__READING PASSAGE__
[Start]

Ireland and Scotland set for showdown in Senior Home Internationals

The R&A
14 Sep 22
3 mins

Ireland and Scotland face each other on the final day of the R&A Men's and Women’s Senior Home Internationals at Pyle & Kenfig looking to book a special place in amateur golf history.

This year’s competition in Wales features combined teams of men and women for the first time in the Senior Home Internationals. The R&A has commissioned a new trophy to go with traditional trophies for the men’s and women’s championships, which are running concurrently.  The Irish and the Scots top the table with two points apiece, with Ireland holding top spot with a better matches won record, 23.5 to Scotland’s 20.5. England and Wales have zero points, with England holding a better matches won record by three match points (15½–12½). They battle it out on the final day to see who avoids the wooden spoon.

[End]

__RECORD EXTRACTS__

[Start]

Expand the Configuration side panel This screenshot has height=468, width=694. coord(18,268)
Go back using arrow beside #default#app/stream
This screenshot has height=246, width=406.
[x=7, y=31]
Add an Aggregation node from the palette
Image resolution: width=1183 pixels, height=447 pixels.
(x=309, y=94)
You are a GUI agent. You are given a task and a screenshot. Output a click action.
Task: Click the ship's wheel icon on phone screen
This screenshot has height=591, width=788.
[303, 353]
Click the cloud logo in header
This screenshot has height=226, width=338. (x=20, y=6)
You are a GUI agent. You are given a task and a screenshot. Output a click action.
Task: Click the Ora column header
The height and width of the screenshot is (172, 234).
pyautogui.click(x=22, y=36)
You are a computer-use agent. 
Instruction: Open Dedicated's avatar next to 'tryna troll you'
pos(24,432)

[End]

Reproduce the Senior Home Internationals news item above word for word, from its headline through its final sentence.

Ireland and Scotland set for showdown in Senior Home Internationals

The R&A
14 Sep 22
3 mins

Ireland and Scotland face each other on the final day of the R&A Men's and Women’s Senior Home Internationals at Pyle & Kenfig looking to book a special place in amateur golf history.

This year’s competition in Wales features combined teams of men and women for the first time in the Senior Home Internationals. The R&A has commissioned a new trophy to go with traditional trophies for the men’s and women’s championships, which are running concurrently.  The Irish and the Scots top the table with two points apiece, with Ireland holding top spot with a better matches won record, 23.5 to Scotland’s 20.5. England and Wales have zero points, with England holding a better matches won record by three match points (15½–12½). They battle it out on the final day to see who avoids the wooden spoon.